Reputation: 127
Neo4j : Enterprise version 3.2
I see a tremendous difference between the following two calls in terms for speed. Here are the settings and query/API.
Page Cache : 16g | Heap : 16g
Number of row/nodes -> 600K
cypher code (ignore syntax if any) | Time Taken : 50 sec.
using periodic commit 10000
load with headers from 'file:///xyx.csv' as row with row
create(n:ObjectTension) set n = row
From Java (session pool, with 15 session at time as an example):
Thread_1 : Time Taken : 8 sec / 10K
Map<String,Object> pList = new HashMap<String, Object>();
try(Transaction tx = Driver.session().beginTransaction()){
for(int i = 0; i< 10000; i++){
pList.put(i, i * i);
params.put("props",pList);
String query = "Create(n:Label {props})";
// String query = "create(n:Label) set n = {props})";
tx.run(query, params);
}
Thread_2 : Time taken is 9 sec / 10K
Map<String,Object> pList = new HashMap<String, Object>();
try(Transaction tx = Driver.session().beginTransaction()){
for(int i = 0; i< 10000; i++){
pList.put(i, i * i);
params.put("props",pList);
String query = "Create(n:Label {props})";
// String query = "create(n:Label) set n = {props})";
tx.run(query, params);
}
.
.
.
Thread_3 : Basically the above code is reused..It's just an example.

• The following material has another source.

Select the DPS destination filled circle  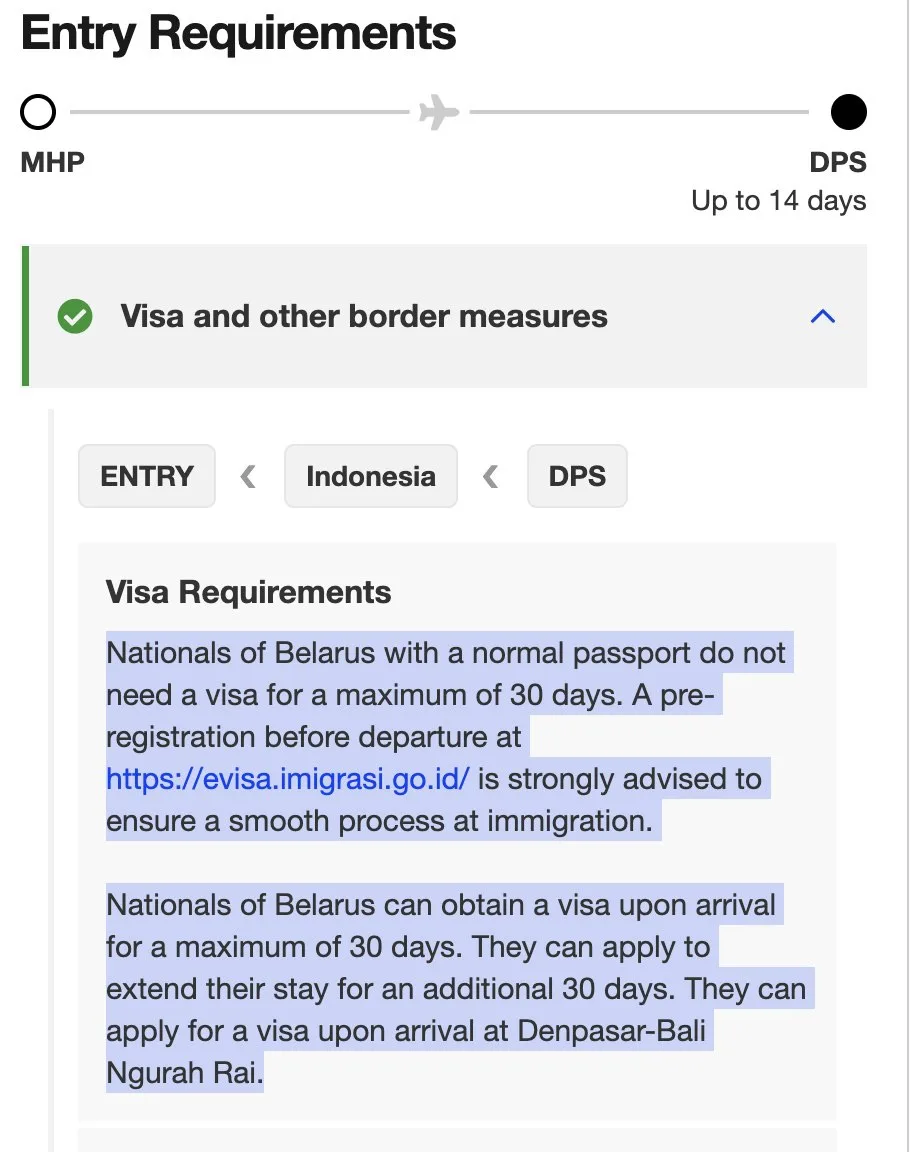(849, 112)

Thread_N where N = (600K / 10K)
Hence, the over all time taken is around 2 ~ 3 mins.
The question are the following?
Or
Create multiple session based on the parameter passed as "Using periodic commit 10000", with this 600K/10000 is 60 session? etc
The idea is achieve the same write performance as CSV load via Java. As the csv load 12000 nodes in ~5 seconds or even better.
Upvotes: 0
Views: 413
Reputation: 66999
Your Java code is doing something very different than your Cypher code, so it really makes no sense to compare processing times.
You should change your Java code to read from the same CSV file. File IO is fairly expensive, but your Java code is not doing any.
Also, whereas your pure Cypher query is creating nodes with a fixed (and presumably relatively small) number of properties, your Java pList
is growing in size with every loop iteration -- so that each Java loop creates nodes with between 1 to 10K properties! This may be the main reason why your Java code is much slower.
[UPDATE 1]
If you want to ignore the performance difference between using and not using a CSV file, the following (untested) code should give you an idea of what similar logic would look like in Java. In this example, the i
loop assumes that your CSV file has 10 columns (you should adjust the loop to use the correct column count). Also, this example gives all the nodes the same properties, which is OK as long as you have not created a contrary uniqueness constraint.
Session session = Driver.session();
Map<String,Object> pList = new HashMap<String, Object>();
for (int i = 0; i < 10; i++) {
pList.put(i, i * i);
}
Map<String, Map> params = new HashMap<String, Map>();
params.put("props", pList);
String query = "create(n:Label) set n = {props})";
for (int j = 0; j < 60; j++) {
try (Transaction tx = session.beginTransaction()) {
for(int k = 0; k < 10000; k++){
tx.run(query, params);
}
}
}
[UPDATE 2 and 3, copied from chat and then fixed]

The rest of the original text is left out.